Say, I'll allow native constants in Egel with a 'const' construct.
const FIVE = 5
Conventionally, this would introduce a syntactic equivalence; the symbol 'FIVE' and the value '5' should be interchangeable in source code. The difference between such a construct and a normally named abstraction is small but significant. In expressions, you hardly notice.
FIVE + 5
That should evaluate to '10'.
In a pattern match, the difference becomes apparent.
[ FIVE -> "five" ] 5
Conventionally, you don't match against the symbol 'FIVE' here but against the value '5'; i.e., the expression above reduces to "five".
I looked at other languages. C/C++ support constants in header files and C++ has a notion of const expressions. Java has static final variables. Haskell doesn't have a notion of syntactic equivalence. Python defaults to using variables. Lisp has constant expressions, no doubt in the form of a macro.
In the end, none of them really handle syntactic equivalence well. And there's a reason for that.
There are a number of manners to support this construct. Through a preprocessor, through a macro extension, through syntactic sugar, or make it native to the language. For Egel, a preprocessor would be nice, macros would be nice, syntactic sugar would be the easiest, native to the language would mean a small overhaul.

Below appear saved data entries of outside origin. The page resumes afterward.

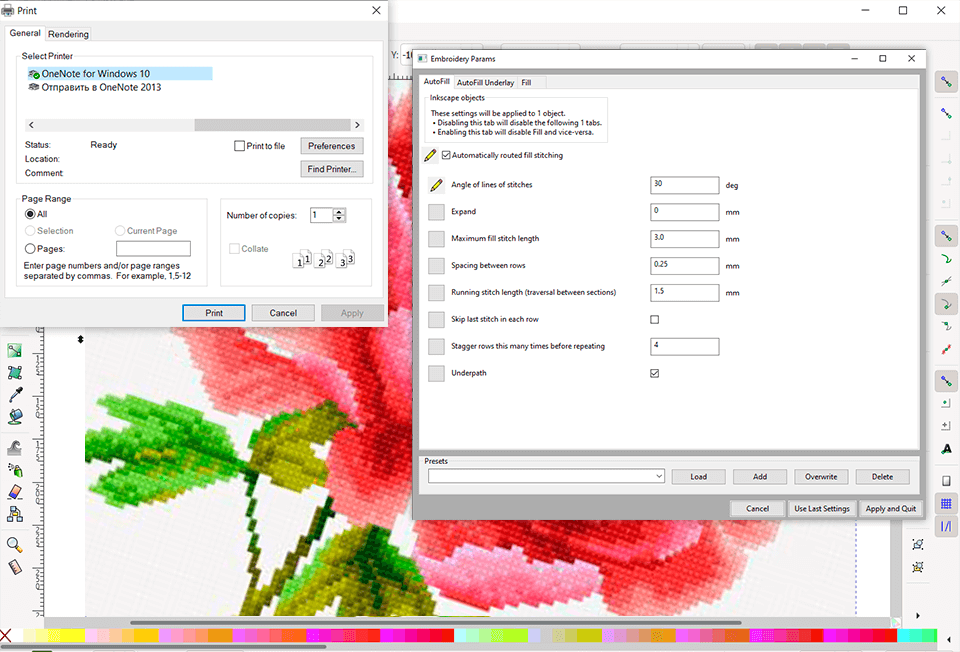Check the Skip last stitch in each row box
Viewport: 960px width, 652px height.
[655, 319]
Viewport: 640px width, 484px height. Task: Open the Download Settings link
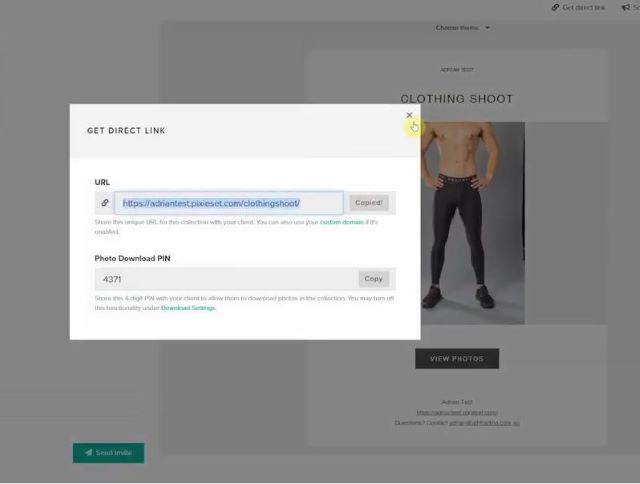pos(187,308)
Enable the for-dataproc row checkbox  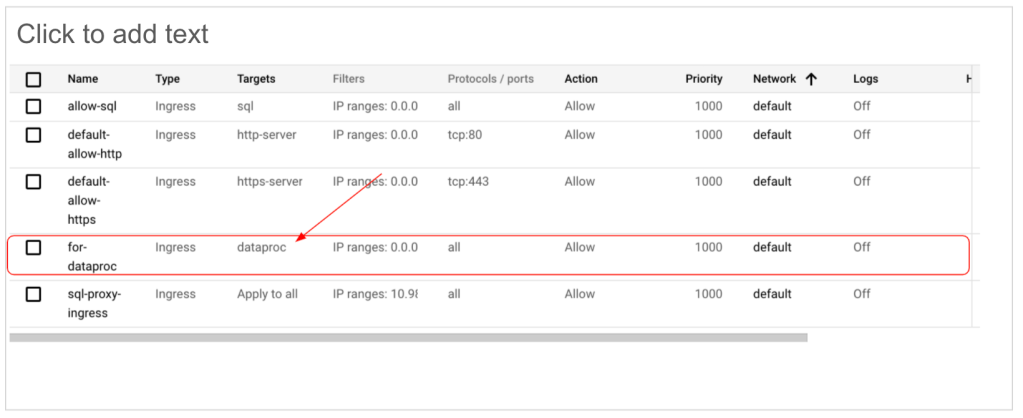click(x=34, y=248)
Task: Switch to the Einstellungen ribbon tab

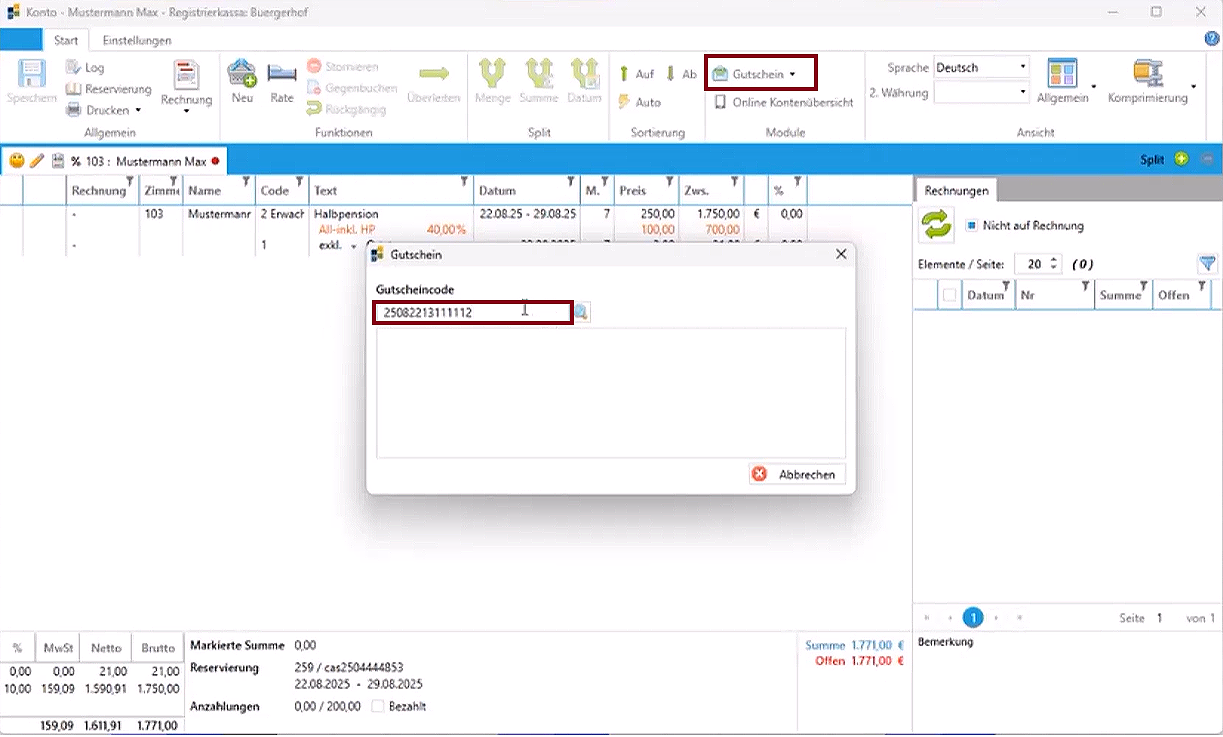Action: [137, 41]
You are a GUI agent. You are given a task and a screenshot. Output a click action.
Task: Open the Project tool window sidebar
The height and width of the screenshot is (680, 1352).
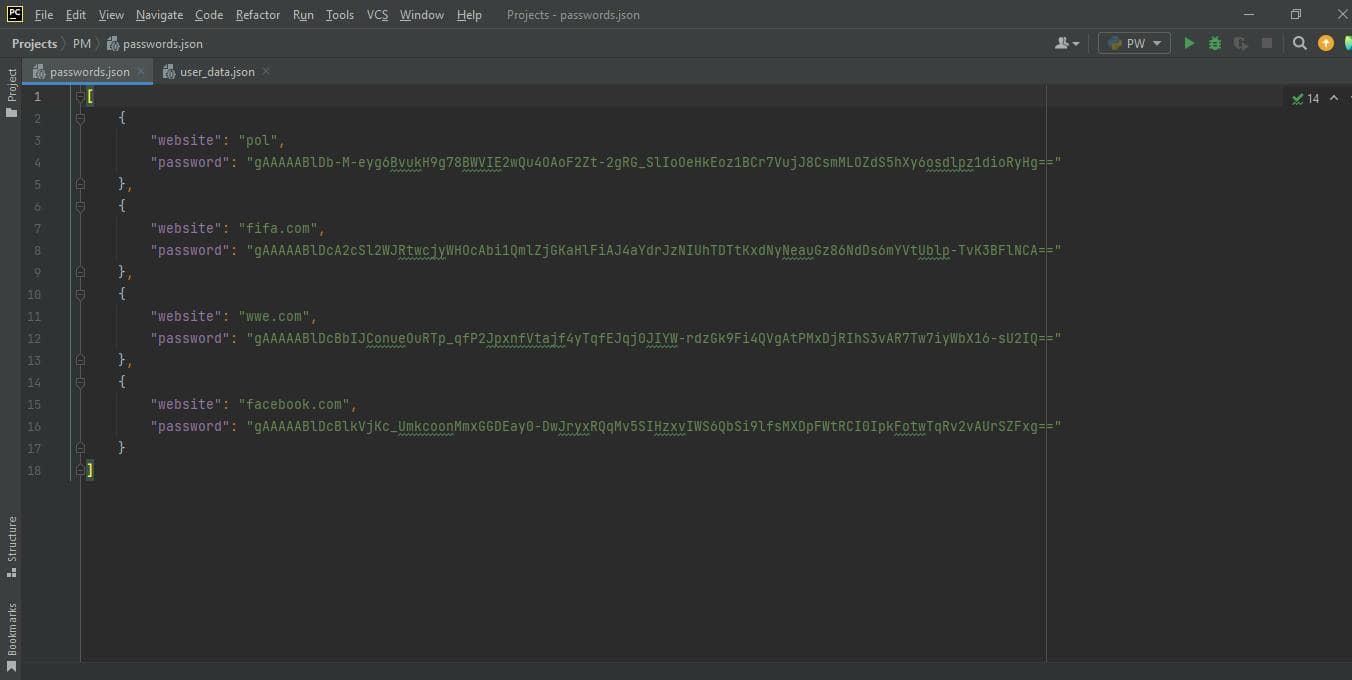pyautogui.click(x=12, y=92)
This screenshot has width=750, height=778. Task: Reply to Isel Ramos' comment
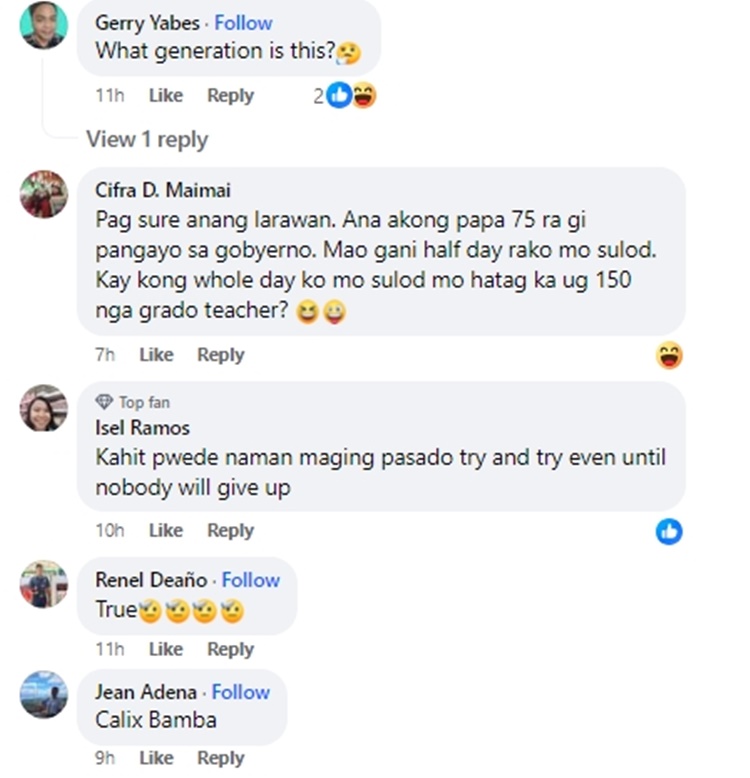[x=230, y=531]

Syntactic sugar is easy but conflicts with another goal I have, I want to be able to use source files and object files (which are C++ compiled dynamic libraries) interchangeably. In the future, it should be possible to compile any source file to an object file and load it. But byte code doesn't carry, and probably shouldn't carry, syntactic information -or some notion of the AST- so substitution on the source code can't be implemented.
Which would imply making constants native to the language but, at the same time, it's hard to implement a notion of syntactic equivalence if all you have are C++ defined combinators. Making constants fully native to the language would mostly imply overhauling the byte code or byte code generation. I.e., since the difference with normal combinators is in the pattern match, the simplest solution would be to generate code like "match against the definition of this symbol, not its name." I am not terribly comfortable with such a change at the moment.
A preprocessor or macro support would be nice but similar to a syntactic sugar extension conflicts with the goal of interchangeable dynamic modules.
And there you have it. Roughly one can support constant definitions at the text, AST, or code level, where code is the most portable but hardly anyone implements a scheme such that you can reason back from generated code to a syntactic equivalence.
But the problem I still have is in binding with C/C++ modules which normally introduce large numbers of constants through macros or enumerations. Some form of FFI support or C++ code generation would greatly diminish efforts needed.
Maybe C++ macros or templates could fix this? I should look into that.